Possibly Lat doesn’t understand that being celebrated for her looks is not known for being a ticket to career success in the legal world for a female attorney.

The idea that people are now going to be nominated without their knowledge, and that Lat will not honor their requests for withdrawl if they do find out, frankly strikes me as both mean and sickening. I was present when a hard driving female attorney won a satirical “Miss Congeniality” designation during a “jokey” awards luncheon, and I watched her muster a tight little smile as she accepted a sash and tiara to a sea of derisive laughter, and I saw her crying in the bathroom later, too. I have little doubt that certain kinds of lawyers will take a golden opportunity like this to try to heap ridicule upon colleagues or competitors they dislike, or want to see put in their place. But who cares, as long as Lat is amusing himself and his buds, right?

I never “got” the appeal of Underneath Their Robes, and I generally avoid snarky blogs (The Defamer, Go Fug Yourself, Wonkette, Gawker…). But because I don’t read them, I don’t generally comment on them. But sometimes, I take exception to this in order to discuss some broader point about what it is like being a feminist in this rather unfriendly-to-femninist age. The last time I discussed David Lat, it was as an addendum to my Pictures and Patriarchy post:

If you bring up A3G as an example of a “person” who would gratuitously comment on a male law prof’s appearance, well, you should remember that A3G turned out to be a man, David Lat. This is an interesting bit of gender stereotype bending, as if Mr. Lat felt compelled to assume the persona of a “judicial diva” in order to make more risque and trivial judgments (bench slaps, judicial hotness meter, litigatrix). That is, to be more sexist and sexualizing, he probably thought it would be safer writing in the “female voice.” But I hardly think that qualifies as a “turn the tables” use of the “female gaze”–it’s just the male gaze in “drag.” And in both cases, rather inappropriate and insulting.

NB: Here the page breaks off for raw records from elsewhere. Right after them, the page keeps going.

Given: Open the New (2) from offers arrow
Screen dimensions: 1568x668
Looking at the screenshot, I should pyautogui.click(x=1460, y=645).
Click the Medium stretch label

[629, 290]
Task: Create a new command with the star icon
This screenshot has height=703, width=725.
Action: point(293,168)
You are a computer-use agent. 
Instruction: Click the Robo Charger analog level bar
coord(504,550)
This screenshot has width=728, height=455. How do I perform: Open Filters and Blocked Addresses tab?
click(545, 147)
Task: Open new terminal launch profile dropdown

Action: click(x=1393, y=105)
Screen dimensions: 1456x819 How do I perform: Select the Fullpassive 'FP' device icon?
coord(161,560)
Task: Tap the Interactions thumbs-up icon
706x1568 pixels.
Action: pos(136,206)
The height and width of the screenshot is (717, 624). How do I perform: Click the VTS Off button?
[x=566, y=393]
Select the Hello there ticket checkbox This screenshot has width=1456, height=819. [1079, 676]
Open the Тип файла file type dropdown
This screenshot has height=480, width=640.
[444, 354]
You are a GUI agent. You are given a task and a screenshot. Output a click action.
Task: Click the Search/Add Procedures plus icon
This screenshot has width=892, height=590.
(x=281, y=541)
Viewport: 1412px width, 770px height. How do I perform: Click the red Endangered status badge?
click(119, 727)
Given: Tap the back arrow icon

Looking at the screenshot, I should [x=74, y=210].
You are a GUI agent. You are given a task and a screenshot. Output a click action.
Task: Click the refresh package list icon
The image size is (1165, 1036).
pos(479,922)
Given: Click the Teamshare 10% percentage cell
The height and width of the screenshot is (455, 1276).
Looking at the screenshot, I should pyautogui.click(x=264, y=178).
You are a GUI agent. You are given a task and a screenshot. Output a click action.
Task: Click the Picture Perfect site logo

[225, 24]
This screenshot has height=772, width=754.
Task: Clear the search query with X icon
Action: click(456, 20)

I still don’t get the appeal. So this guy is out of stiletto drag now, and we are still supposed to care about his juvenile characterizations of legal figures? Even after finding out that Anonymous Lawyer was just some inventive 2L at Harvard Law. the posts were interesting to read as a type of fiction. It was a caricature of the Law Firm Hiring Partner, almost Dickensian in proportion–you half expected him to have a name like “Hyman A. Hirebrand.” I don’t read Anonymous Lawyer as much, but I do see the appeal. But honest to goodness, I just don’t get the point of this faux sorority girl tone of David Lat’s. I read his New Yorker coming out with interest–he has quite impressive credentials (Yale Law, high placed clerkships) and supposedly conservative political beliefs. Then why not just be a blawgger? I guess it doesn’t get you as much notice as when you go “Ohmygaw!” and pretend to be a “smart” but “not too threatening” woman. That is, a woman can be a lawyer and have her share of impressive credentials, but she must in some way be trivialized. In Article III Groupie’s (A3G) case, it was that “During her free time, she consoles herself through the overconsumption of luxury goods. Her goal in life is to become a federal judicial diva.” And apparently, becoming a federal judicial diva is best accomplished by running a “legal” blog that is the combination of “People, US Weekly, Page Six, The National Enquirer, and Tigerbeat.” I am pretty intent on becoming a federalism “diva” (can we substitute “maven” or gender-neutral “rock star”?) and I doubt it will be achieved though this blog. And I definitely don’t think it will be accomplished by running a test for “Sexiest Jurisprude.” Seriously, people think this is funny or even interesting? Am I just another humorless feminist?

David Lat is not the only male blogger in stiletto drag (I have love for stilettos, I do not say this to degrade them, but rather to indicate that there is a certain caricature these men endeavor to convey). Another one, before “she” was unmasked was Libertarian Girl, who is now Libertarian Man of Mystery:

One thing I learned from this blog is how easy attractive woman have it. When I had a blog as my real self, no one linked to me, no one left any comments, it was as if the blog existed in a vacuum. But things were different for Libertarian Girl. Every day I’d check Technorati and discover new unsolicited links. It was like I had warped into an alternate universe where all the rules had changed. At the rate things were happening, this would have been an A-list blog in a few more months.

It’s funny how there have been some posts in the blogosphere saying that the political blogosphere was a boys club that discriminated against women, as evidenced by how few politics bloggers were women. Boy were they completely off the mark. It’s ten times easier for a woman’s blog to become popular.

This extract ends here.